▶ **Tu tarea**
Transcribe sin cambiar nada todo lo que va desde la línea que contiene "規定一覧 (672, 1918)" hasta el final de los registros, incluidos ambos extremos.

▶ **Datos del ejercicio**
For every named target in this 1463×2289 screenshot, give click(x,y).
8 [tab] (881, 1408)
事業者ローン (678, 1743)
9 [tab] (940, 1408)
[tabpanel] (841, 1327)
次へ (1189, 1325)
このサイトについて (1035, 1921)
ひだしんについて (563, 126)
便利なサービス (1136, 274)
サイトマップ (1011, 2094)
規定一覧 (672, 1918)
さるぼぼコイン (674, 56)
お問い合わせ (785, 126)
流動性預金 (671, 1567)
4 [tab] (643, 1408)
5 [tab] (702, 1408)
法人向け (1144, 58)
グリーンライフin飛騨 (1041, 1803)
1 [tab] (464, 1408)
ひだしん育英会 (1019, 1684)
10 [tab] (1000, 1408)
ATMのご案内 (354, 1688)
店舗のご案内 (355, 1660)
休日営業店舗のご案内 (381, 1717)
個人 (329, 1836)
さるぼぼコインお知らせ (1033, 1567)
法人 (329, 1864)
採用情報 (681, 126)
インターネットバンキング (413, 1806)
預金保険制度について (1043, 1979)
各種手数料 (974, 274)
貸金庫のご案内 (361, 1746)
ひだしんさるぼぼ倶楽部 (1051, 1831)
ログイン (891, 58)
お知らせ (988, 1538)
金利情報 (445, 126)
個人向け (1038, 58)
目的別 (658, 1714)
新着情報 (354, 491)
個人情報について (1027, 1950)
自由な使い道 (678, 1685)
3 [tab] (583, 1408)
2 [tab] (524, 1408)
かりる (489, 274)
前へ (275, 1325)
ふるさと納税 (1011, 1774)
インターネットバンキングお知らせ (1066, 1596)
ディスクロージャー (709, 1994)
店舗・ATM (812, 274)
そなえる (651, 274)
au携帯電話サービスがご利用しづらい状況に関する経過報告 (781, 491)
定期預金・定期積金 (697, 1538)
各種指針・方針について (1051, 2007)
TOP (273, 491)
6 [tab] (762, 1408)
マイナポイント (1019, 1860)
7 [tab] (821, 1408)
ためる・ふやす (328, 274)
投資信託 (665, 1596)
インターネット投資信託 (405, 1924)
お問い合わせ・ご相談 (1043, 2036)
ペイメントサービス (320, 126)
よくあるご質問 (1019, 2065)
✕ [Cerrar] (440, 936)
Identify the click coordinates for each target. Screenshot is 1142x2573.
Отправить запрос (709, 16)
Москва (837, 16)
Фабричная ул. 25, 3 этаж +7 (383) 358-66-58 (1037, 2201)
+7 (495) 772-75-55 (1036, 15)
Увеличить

▶ **Respuesta escrita**
規定一覧 (672, 1918)
さるぼぼコイン (674, 56)
お問い合わせ (785, 126)
流動性預金 (671, 1567)
4 [tab] (643, 1408)
5 [tab] (702, 1408)
法人向け (1144, 58)
グリーンライフin飛騨 (1041, 1803)
1 [tab] (464, 1408)
ひだしん育英会 (1019, 1684)
10 [tab] (1000, 1408)
ATMのご案内 (354, 1688)
店舗のご案内 (355, 1660)
休日営業店舗のご案内 (381, 1717)
個人 (329, 1836)
さるぼぼコインお知らせ (1033, 1567)
法人 (329, 1864)
採用情報 (681, 126)
インターネットバンキング (413, 1806)
預金保険制度について (1043, 1979)
各種手数料 (974, 274)
貸金庫のご案内 (361, 1746)
ひだしんさるぼぼ倶楽部 (1051, 1831)
ログイン (891, 58)
お知らせ (988, 1538)
金利情報 (445, 126)
個人向け (1038, 58)
目的別 (658, 1714)
新着情報 (354, 491)
個人情報について (1027, 1950)
自由な使い道 (678, 1685)
3 [tab] (583, 1408)
2 [tab] (524, 1408)
かりる (489, 274)
前へ (275, 1325)
ふるさと納税 (1011, 1774)
インターネットバンキングお知らせ (1066, 1596)
ディスクロージャー (709, 1994)
店舗・ATM (812, 274)
そなえる (651, 274)
au携帯電話サービスがご利用しづらい状況に関する経過報告 (781, 491)
定期預金・定期積金 (697, 1538)
各種指針・方針について (1051, 2007)
TOP (273, 491)
6 [tab] (762, 1408)
マイナポイント (1019, 1860)
7 [tab] (821, 1408)
ためる・ふやす (328, 274)
投資信託 (665, 1596)
インターネット投資信託 (405, 1924)
お問い合わせ・ご相談 (1043, 2036)
ペイメントサービス (320, 126)
よくあるご質問 (1019, 2065)
✕ [Cerrar] (440, 936)
Identify the click coordinates for each target. Screenshot is 1142x2573.
Отправить запрос (709, 16)
Москва (837, 16)
Фабричная ул. 25, 3 этаж +7 (383) 358-66-58 (1037, 2201)
+7 (495) 772-75-55 (1036, 15)
Увеличить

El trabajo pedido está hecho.